Radiation Research | 1976
Marilyn P. Law; Shirley Hornsey; S. B. Field
To investigate the development of late radiation fibrosis in lungs large single doses of X rays were given to the hemithoraxes of mice. Hydroxyproline, an amino acid specific to collagen, was estimated in both irradiated and shielded lungs up to 48 weeks after exposure. There was a dose dependent atrophy of the irradiated lung and a compensatory hypertrophy of the shielded lung. The hydroxyproline per gram of dry irradiated lung increased between 24 and 36 weeks after 2000-4000 rad with no further change up to 48 weeks. Both total hydroxyproline content and dry weight of irradiated lungs decreased but after 24 weeks the histological appearance was that of collagen deposition after edema and hyperplasia.
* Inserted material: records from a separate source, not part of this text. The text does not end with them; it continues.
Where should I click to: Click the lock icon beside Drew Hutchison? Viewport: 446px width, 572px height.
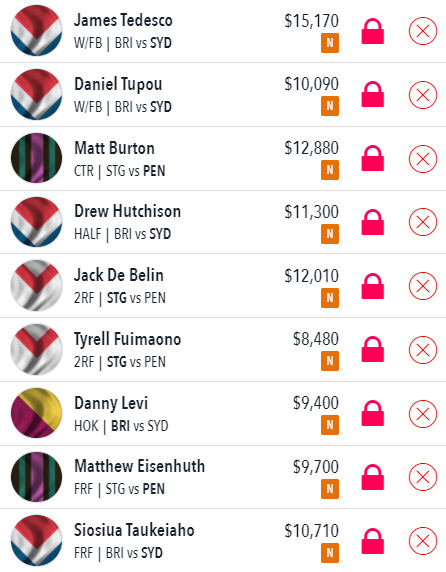(x=372, y=222)
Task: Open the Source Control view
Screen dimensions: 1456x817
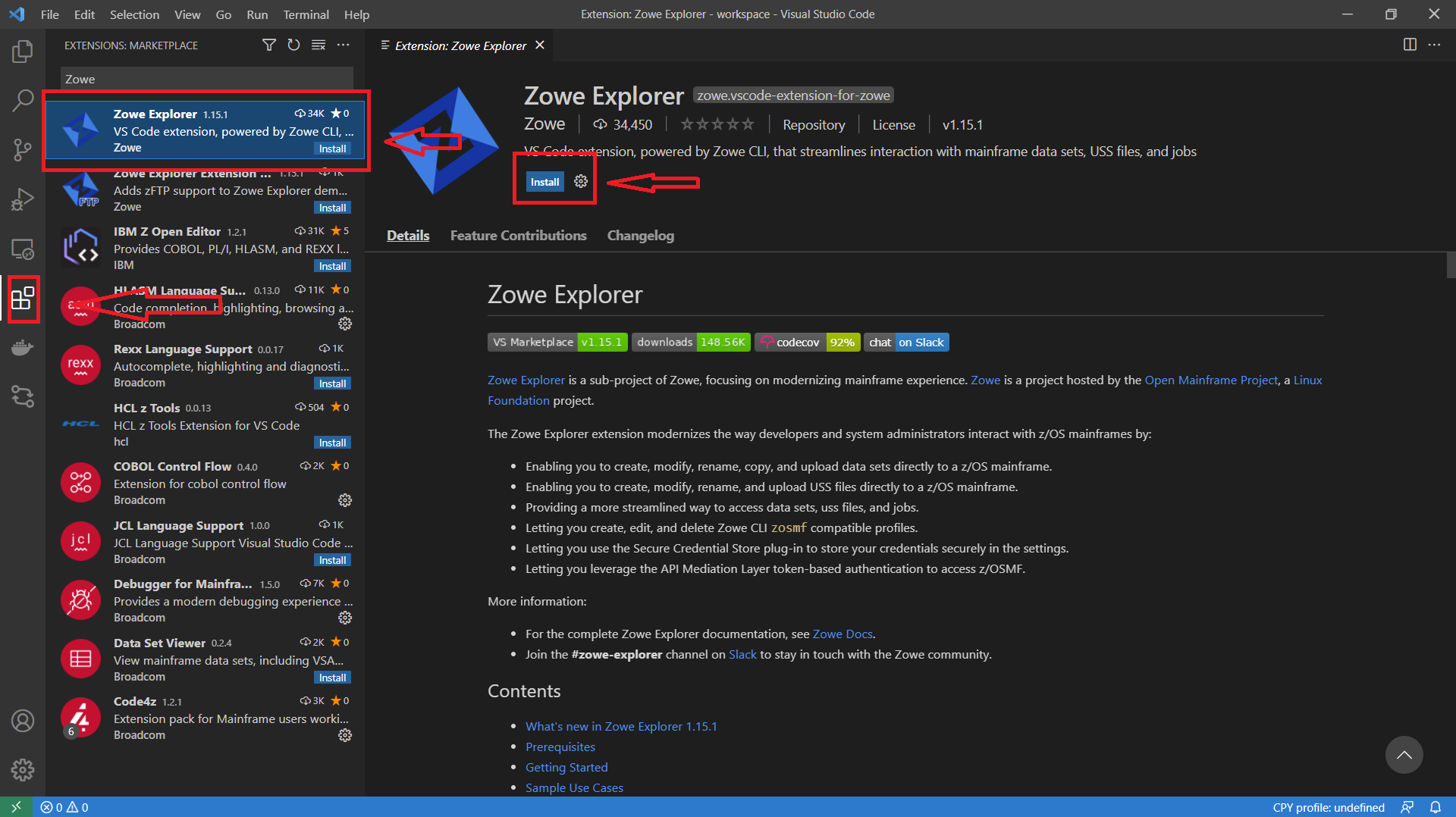Action: 23,149
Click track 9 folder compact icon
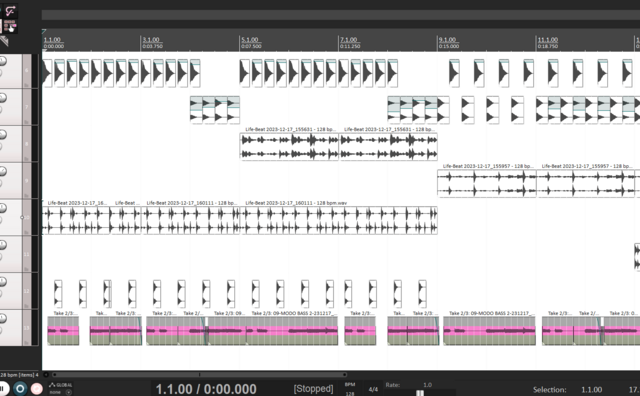 (x=27, y=195)

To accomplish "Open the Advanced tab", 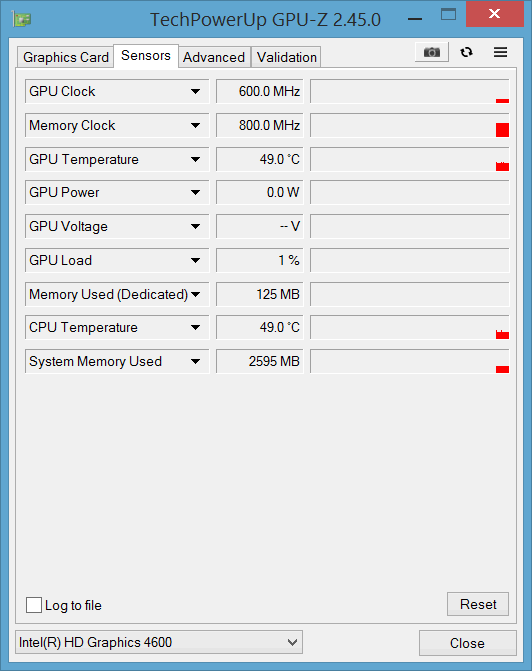I will point(214,57).
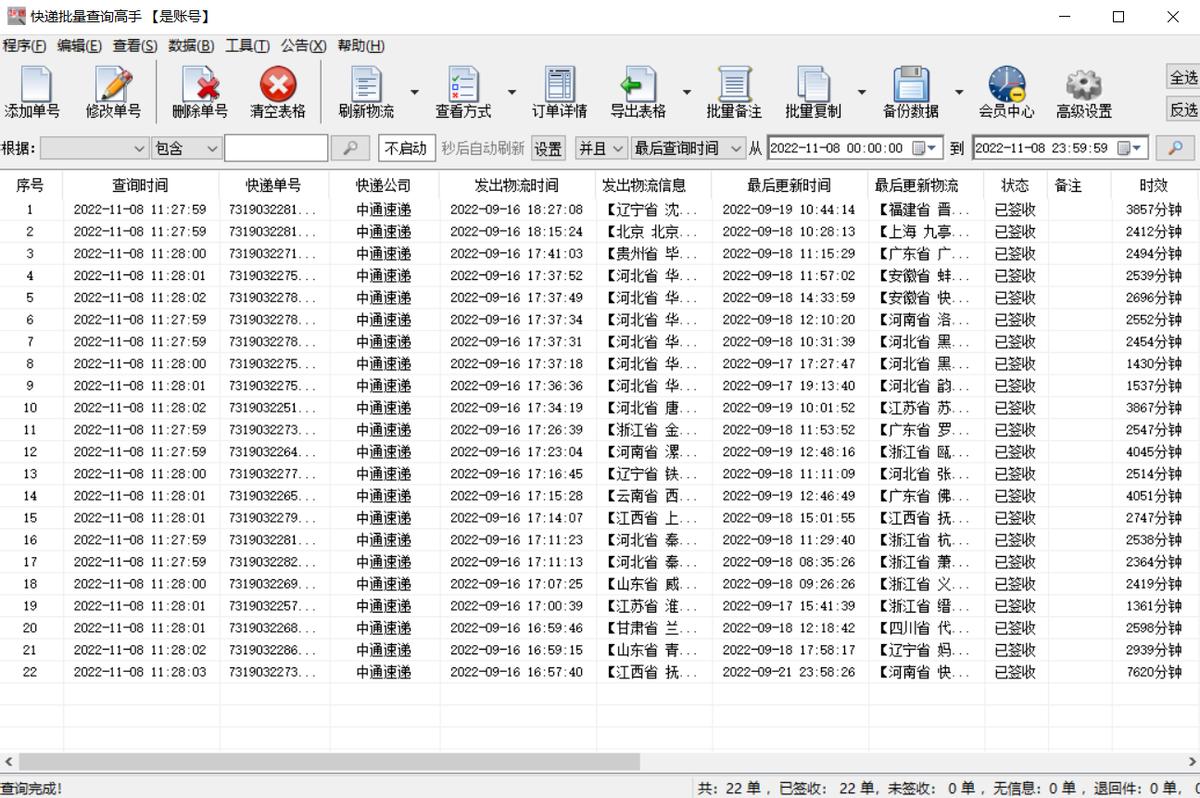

It is concluded that collagen deposition occurs at a late stage in the reorganization after radiation injury to mouse lung and is therefore probably not the cause of 80-180 day death after exposure of the whole thorax.
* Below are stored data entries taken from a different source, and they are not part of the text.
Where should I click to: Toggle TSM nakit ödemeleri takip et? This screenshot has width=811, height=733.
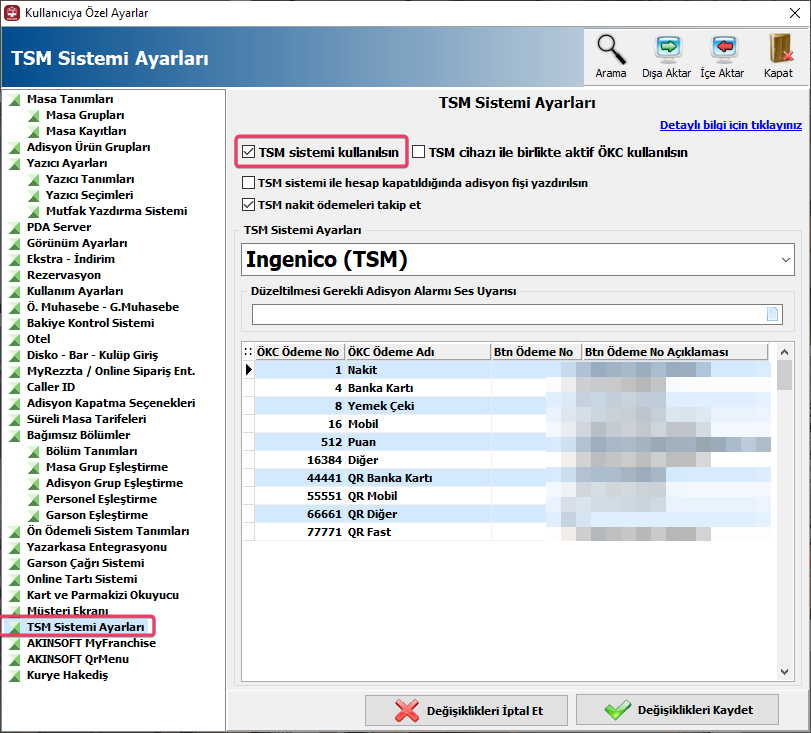coord(249,205)
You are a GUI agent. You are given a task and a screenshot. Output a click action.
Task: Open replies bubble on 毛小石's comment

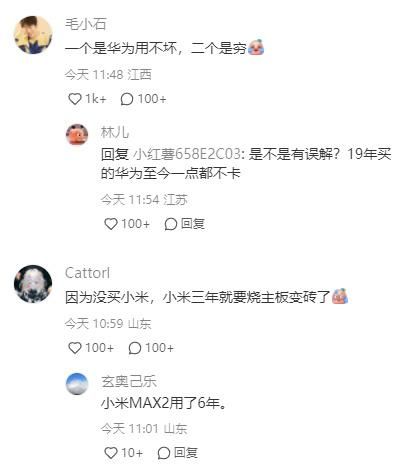[127, 99]
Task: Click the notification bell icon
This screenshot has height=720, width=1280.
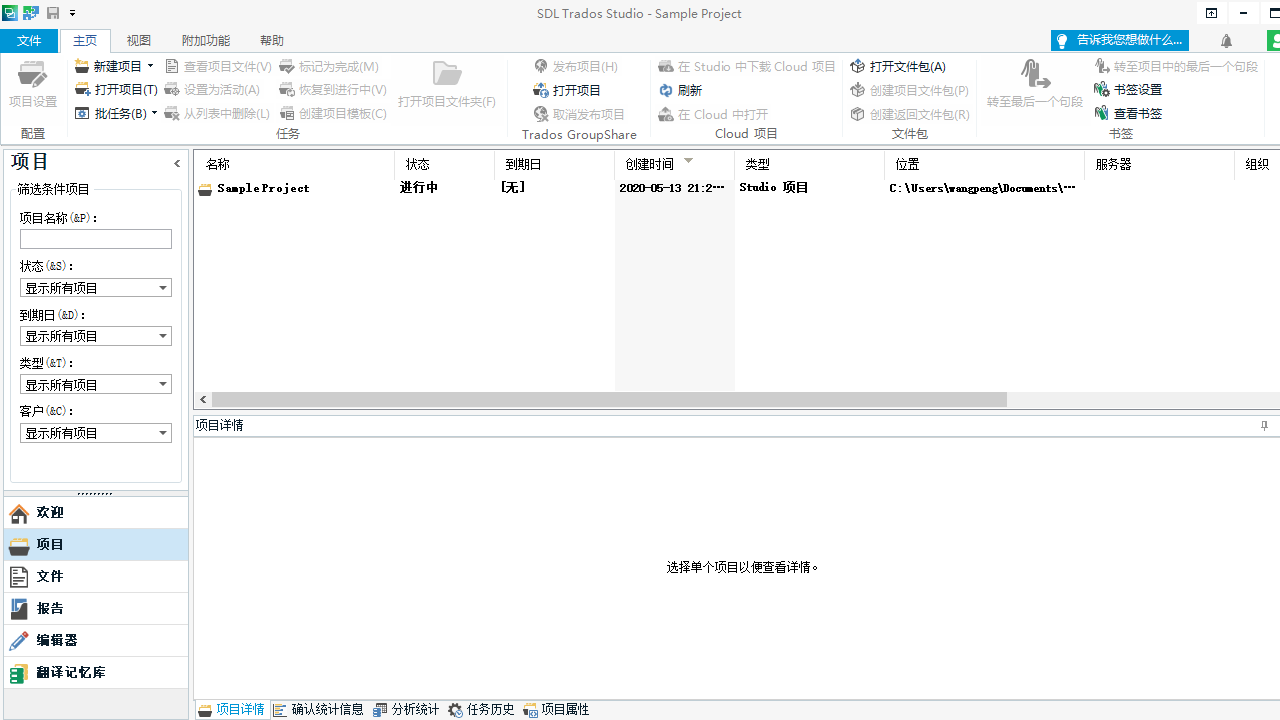Action: point(1226,40)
British Journal of Radiology | 1977
S. B. Field; Susan P. Hume; Marilyn P. Law; Ralph Myers
Three normal tissues in mice and rats (skin, intestine and cartilage) have been used to investigate the effects of combined hyperthermia and radiation. The heating time was kept constant at one hour and X rays were given either immediately before or after heating. Thermal enhancement ratios were measured as a function of temperature up to 43 degress C and were compared with data for other normal tissues and tumours taken from the literature. The variation from tissue to tissue was found to be fairly small within this temperature range, but there is some indication of a greater response of tumours.
Radiology | 1975
Shirley Hornsey; Yuzuru Kutsutanl; S. B. Field
The relative biological effectiveness (RBE) for damage to mouse lung was measured for single doses and up to 30 fractions of 8 MV x rays and fast neutrons, relative to 250 kVp x rays. With 8 MV x rays the RBE was 0.87 and did not vary with dose per fraction between 150 and 1200 rad. With fast neutrons the RBE did not vary from 1.5 at 1200 rad of x rays, which is about 30% lower than that for skin, to 3.7 at 150 rad of x rays, which is about 10% less than that for skin. The implications for treatment of the lung with fast neutrons are discussed.
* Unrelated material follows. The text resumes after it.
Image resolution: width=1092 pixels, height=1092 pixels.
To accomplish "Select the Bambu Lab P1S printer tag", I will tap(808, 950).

International Journal of Radiation Biology | 1976
S. B. Field; Marilyn P. Law
A study is made of the relationship between early and late damage after irradiation of the feet or ears of rats. In one type of experiment in which large groups of animals were given the same dose, there was a good correlation between the early and late forms of damage. In another experiment, the relationship between these two forms of radiation damage was found to be unaltered by a single dose of X-rays given 8 months earlier. Thus, both types of experiment point to the early and late forms of reaction in the skin of rodents resulting from a common cause. Other relevant experimental data and their relationship to clinical observations are discussed.